| Passage to read |
Opinion and Editorial

Can Europe finally solve the ‘Southern Question’?

Jon Van Housen and Mariella Radaelli
Filed on August 2, 2021

The same is also true for Europe as a whole, with Spain, Greece and Italy the largest countries affected.

In Italy it’s even taught in high school: the so-called ‘Southern Question’, the vast gulf in development and economies between the north and south of the country.

The same is also true for Europe as a whole, with Spain, Greece and Italy the largest countries affected.

But now with unprecedented funding available through EU Covid-19 recovery programmes, can Europe finally begin to close the gap between north and the south in quality of life, opportunities and development?

The outlook is the most hopeful since the onset of the Great 2008 Recession and the subsequent sovereign debt crisis that crippled Greece, costing its citizens a fifth of their disposable income. Nearly half of the €800 billion recovery fund will head to the south of the continent where officials and business leaders might be beginning to believe that the long malaise could actually be lifted.

According to just-released analysis by financial services company Moody’s, the recovery funding could in fact provide a huge boost to economies in the southern region. It forecasts the approved EU funding to Greece, Italy, Portugal and Spain is equivalent to 1.9 per cent of their GDP annually from this year until 2027, doubling public investment over the period after a decade of low investment at the national, regional and local levels.

But can the southern tier effectively absorb the funds? Grid-locked bureaucracy and corruption have long been among the reasons the region has languished. According to a report by the Italian news agency ANSA, Italy was bottom of the table for absorption of EU investment funds in 2019, utilising just 30.7 per cent of its agreed funding.

And it is a bloc-wide problem. By the end of 2019, the penultimate year in the seven-year EU budget for the period, just 40 per cent, some €184 billion, of the agreed EU funding had been paid out after counties met recipient requirements.

| Information supplied |
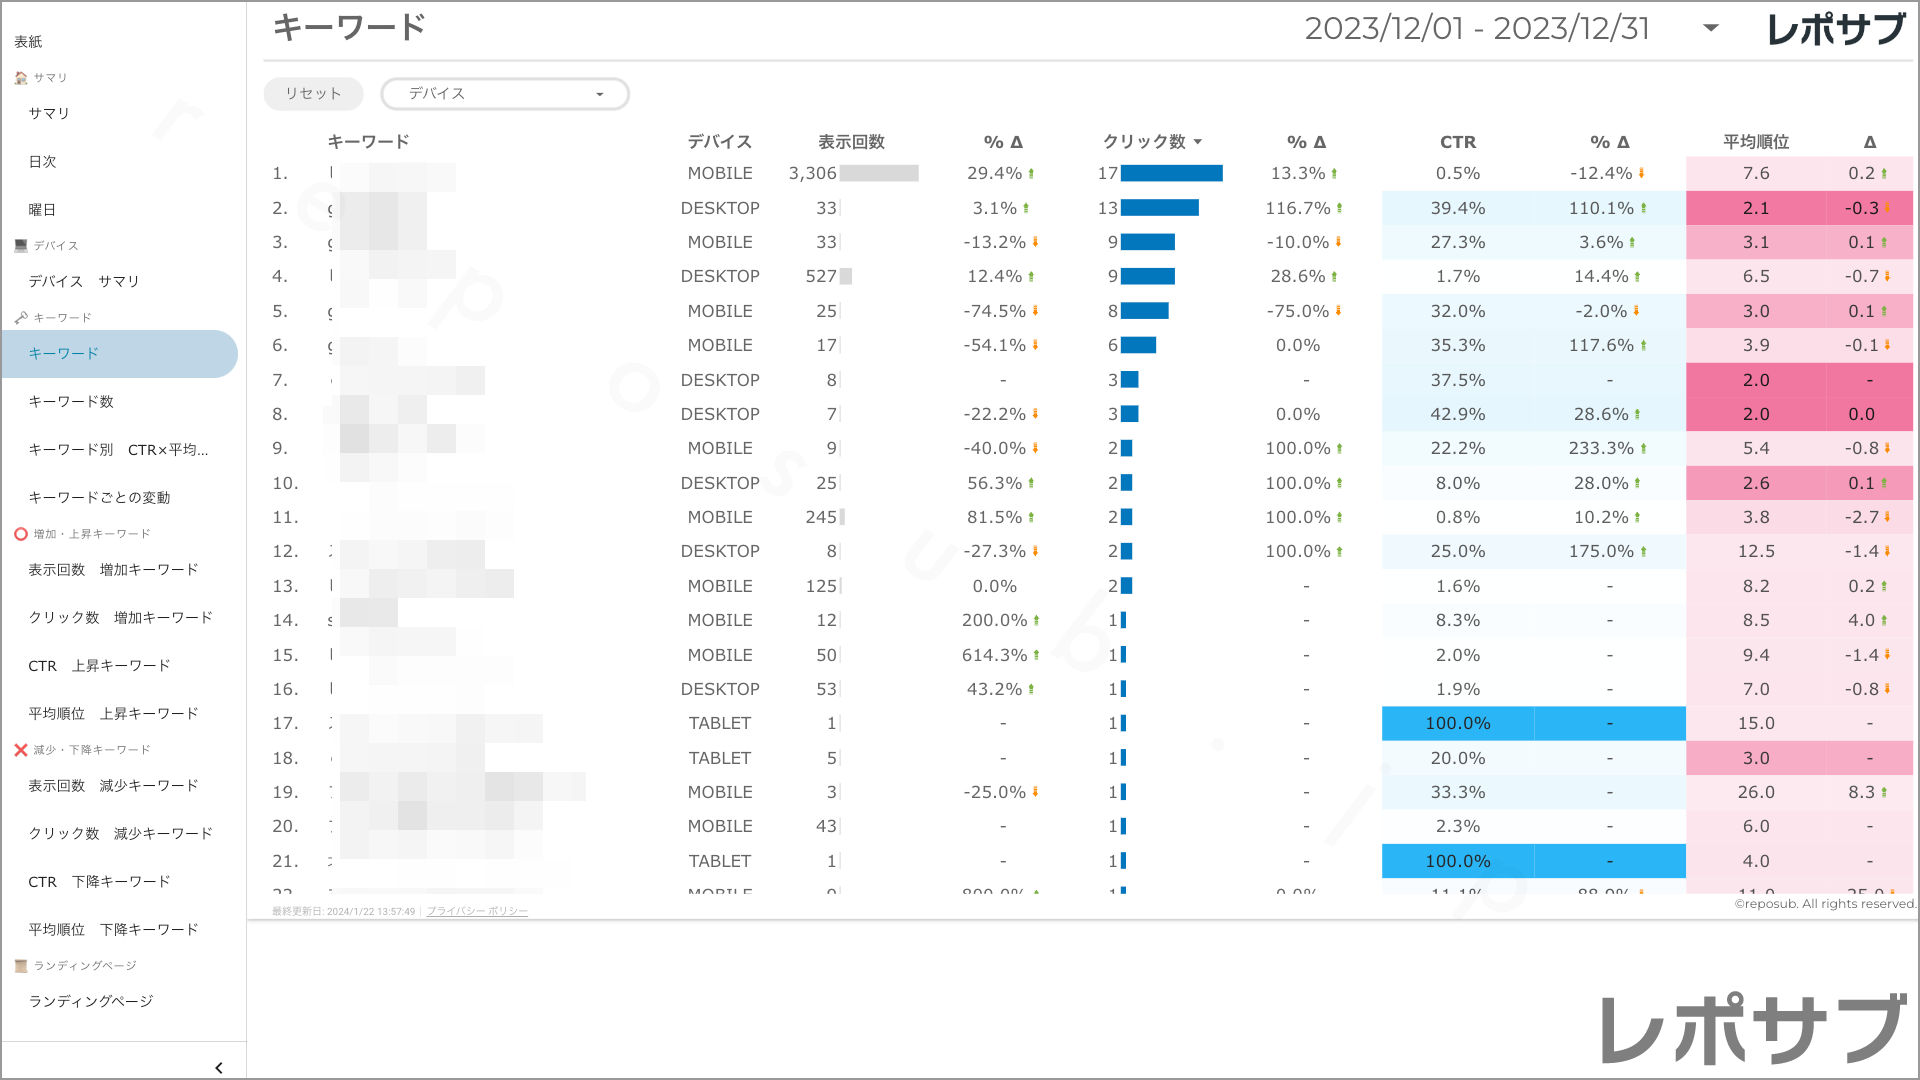Click the key icon beside キーワード section
This screenshot has height=1080, width=1920.
click(x=21, y=318)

| Required actions |
1. Answer these from the editorial on Europe's "Southern Question":
(a) How much of the €800 billion recovery fund will go to the south of the continent?
(b) What share of GDP does Moody's forecast the approved EU funding to Greece, Italy, Portugal and Spain to equal each year?
(c) According to ANSA, what percentage of its agreed EU investment funding did Italy use in 2019?
2. From the editorial on Europe's "Southern Question", extract everything from "In Italy it’s" down to "of the country.".

| Expected responses |
1.
(a) Nearly half.
(b) 1.9 per cent of their GDP annually, from this year until 2027.
(c) 30.7 per cent.

2.
In Italy it’s even taught in high school: the so-called ‘Southern Question’, the vast gulf in development and economies between the north and south of the country.